The protest was a response to various disastrous news stories about the problems of the NHS, including the RCN (Royal College of Nursing) revealing the NHS has over 20,000 nursing vacancies and the Department of Health’s decision to downgrade (effectively close) 100 A&E departments. Protesters also urged people to sign a petition calling for the NHS to be exempted from the provisions of the EU-US trade treaty then being negotiated in secret; and post-Breixt the government has made clear they will not protect the NHS in UK-US negotiations.

Cultural Workers against Zero Hours

Finally I went to photograph PCS members from national cultural institutions in London at Tate Modern and on the Millennium Bridge protesting against zero hour contracts which give them no guaranteed weekly hours or income, while stopping them taking on other work. Employers use zero-hour contracts to cut wages, avoid holiday pay, pensions, and ensure the maximum flexibility and profit for themselves. Workers are also unable to take on other part-time work, as they are obliged to be available for work at the whim of the employer.

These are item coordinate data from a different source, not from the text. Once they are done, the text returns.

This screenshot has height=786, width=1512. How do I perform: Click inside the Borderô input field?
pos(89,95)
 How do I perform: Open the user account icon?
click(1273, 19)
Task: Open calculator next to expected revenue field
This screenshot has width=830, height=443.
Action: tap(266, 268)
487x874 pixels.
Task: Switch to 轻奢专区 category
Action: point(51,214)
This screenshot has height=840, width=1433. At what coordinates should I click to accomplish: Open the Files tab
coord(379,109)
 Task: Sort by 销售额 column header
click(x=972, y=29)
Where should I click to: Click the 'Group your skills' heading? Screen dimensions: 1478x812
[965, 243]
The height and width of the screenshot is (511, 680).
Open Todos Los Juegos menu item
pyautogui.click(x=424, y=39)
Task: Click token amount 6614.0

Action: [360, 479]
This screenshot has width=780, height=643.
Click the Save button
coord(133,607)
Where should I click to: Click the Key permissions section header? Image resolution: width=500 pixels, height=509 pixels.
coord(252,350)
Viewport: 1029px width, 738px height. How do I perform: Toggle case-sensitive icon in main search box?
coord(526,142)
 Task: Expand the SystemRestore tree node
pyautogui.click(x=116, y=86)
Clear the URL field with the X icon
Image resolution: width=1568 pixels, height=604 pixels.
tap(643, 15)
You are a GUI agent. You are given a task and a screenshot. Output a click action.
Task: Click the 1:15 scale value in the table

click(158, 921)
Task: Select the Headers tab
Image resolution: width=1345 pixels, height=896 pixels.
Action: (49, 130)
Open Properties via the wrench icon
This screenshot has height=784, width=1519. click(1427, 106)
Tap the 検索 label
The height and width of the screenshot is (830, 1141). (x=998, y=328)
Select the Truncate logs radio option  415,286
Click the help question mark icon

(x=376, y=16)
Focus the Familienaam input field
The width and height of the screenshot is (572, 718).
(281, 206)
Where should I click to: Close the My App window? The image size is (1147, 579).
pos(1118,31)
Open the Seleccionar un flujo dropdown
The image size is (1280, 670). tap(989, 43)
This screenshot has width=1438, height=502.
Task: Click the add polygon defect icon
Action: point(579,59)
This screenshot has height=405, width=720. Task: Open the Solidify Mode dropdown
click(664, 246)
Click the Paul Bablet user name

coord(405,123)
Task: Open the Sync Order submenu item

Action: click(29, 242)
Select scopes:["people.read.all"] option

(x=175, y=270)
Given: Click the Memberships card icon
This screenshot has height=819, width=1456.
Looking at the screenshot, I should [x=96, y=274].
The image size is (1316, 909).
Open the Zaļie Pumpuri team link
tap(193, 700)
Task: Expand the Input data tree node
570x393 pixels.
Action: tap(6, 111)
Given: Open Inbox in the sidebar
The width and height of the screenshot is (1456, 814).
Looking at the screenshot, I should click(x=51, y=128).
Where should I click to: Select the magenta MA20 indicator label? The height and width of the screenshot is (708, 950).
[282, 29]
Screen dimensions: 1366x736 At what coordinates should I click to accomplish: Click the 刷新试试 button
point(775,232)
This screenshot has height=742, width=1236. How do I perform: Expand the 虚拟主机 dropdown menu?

There have been some minor changes in the law and in 2015 employers were banned from requiring workers to get permission before accepting other work but zero hours contracts continue to be a problem for many workers. Workers on them have no way of knowing their income week to week and although in theory they have the right to refuse any work offered, this still often leads to them being offered fewer hours in future. And while in theory zero hours workers have employment rights, these are often denied – and virtually impossible for individuals to enforce. All workers – particularly those suffering from zero hours contracts – need to join an effective union.